The Dalit leader who had at the opening plenary almost spat out his rejection of a ‘Brahminical model’ and the presence of ‘corporate types’ pointed his forefinger towards his own head and said at the closing plenary six days later that he had come to realise that the ‘Brahminical model’ was earlier present in his head and that he was projecting it on the staff. He and several others also mentioned at the closing plenary how in their anger at being at the receiving end of denial of basic human rights in a free country had rejected the word ‘manager’ as something that belonged to the ‘corporate world’, representing exploitation of the worst kind. Another Dalit GRC member, who headed a nine thousand strong Dalit organisation of toilet cleaners, acknowledged his earlier problem around even exploring his leadership role in the organisation. Leadership for him was a bad word because of his experience of being betrayed by many of the country’s (elected political) leaders. Therefore in his Convenor role he tried to keep his activities as much limited to convening meetings and disseminating information as was possible in the face of tremendous pressure from other activists to initiate various other kinds of activities.

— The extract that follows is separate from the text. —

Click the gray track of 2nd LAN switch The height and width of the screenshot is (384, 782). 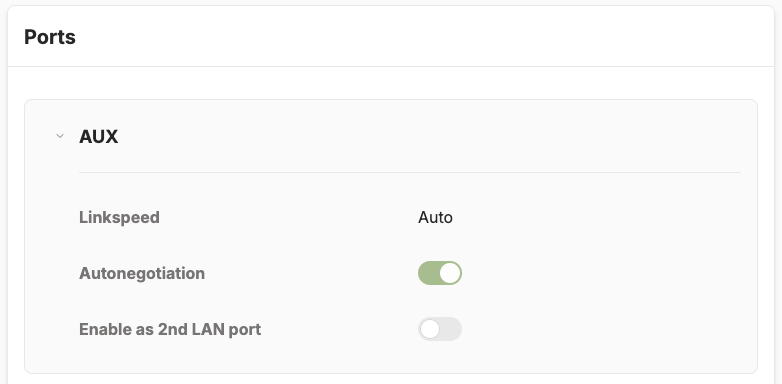coord(451,329)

These are only a few examples of the multitude of insights shared by the Dalit leaders at the closing plenary. In that process, they acknowledged that in rejecting the word ‘manager’ and describing the managerial roles in their organisations as those of ‘Convenor’, they had quite unconsciously set in organisational processes that had created mismanagement of various much needed resources which they would now work towards undoing.

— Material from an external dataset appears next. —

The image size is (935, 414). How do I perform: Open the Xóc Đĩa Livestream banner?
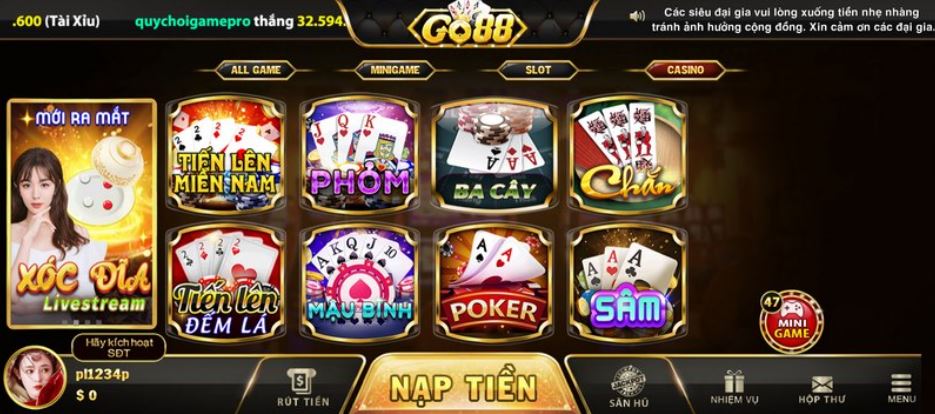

It had been obvious to us how much pain the Dalit leaders went through during various events of the GRC whenever they developed insights about their way of running Dalit NGOs and other Dalit organisations that fought for human rights almost round the year. The pain was about realising the mistakes that they had been systematically making in terms of managing those NGOs and other organisations. It was the commitment to their chosen tasks and objectives and also their deep seated motivation that helped them acknowledge their insights in ‘public’, i.e. in the closing plenary.

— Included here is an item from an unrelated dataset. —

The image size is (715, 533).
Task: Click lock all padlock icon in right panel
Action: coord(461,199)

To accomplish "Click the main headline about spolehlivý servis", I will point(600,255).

“The six days of intensive working with a hands-on-approach, confronting the group with hypotheses substantiated by evidence, delving into the group psyche and its unconscious, threw up the pictures of authority, power and management — how these are deeply embedded in the psyche of the Dalit and non Dalit.

“The Dalit members struggled and fought with anger, projected on the figures of ‘authority’ as held in their minds, notional in the conscious and unconscious layers. Members expressed their insights on how this anger was often paralysing their role as leaders, how the resistance from within towards ‘management’ and ’managers’ sabotages their own function and task.  These were individuals leading membership groups of thousands of Dalits.

“The voices of some ‘privileged intellectuals’ i.e. members who were ‘experts’ - facilitators and resource persons - working ‘for’ Dalits, were confronted with their own notions and myths they tend to build perhaps to sustain their position of power. Faced with a competent Dalit subsystem there were feelings of threat stemming perhaps from the recognition of a reality that this subsystem was equally, if not more, powerful. Envy in learning could be witnessed on many occasions – how can Dalit persons, not as fluent as themselves in the English language – manage to express themselves, communicate and even learn! An interesting crusade to take up the ‘cause’ of the apparently less equipped was taken up by a non-Dalit member. Later he drew an insight from his attempts to sabotage, albeit not consciously, the conference itself in the guise of taking up a ‘cause’ related to learning in the GRC. And through it all the Tamil speaking member (who understood English but could not express himself clearly in that language), whose ‘cause’ was being taken up by the non-Dalit, managed his interest and learning fairly well — perhaps he did not even view himself as handicapped in anyway!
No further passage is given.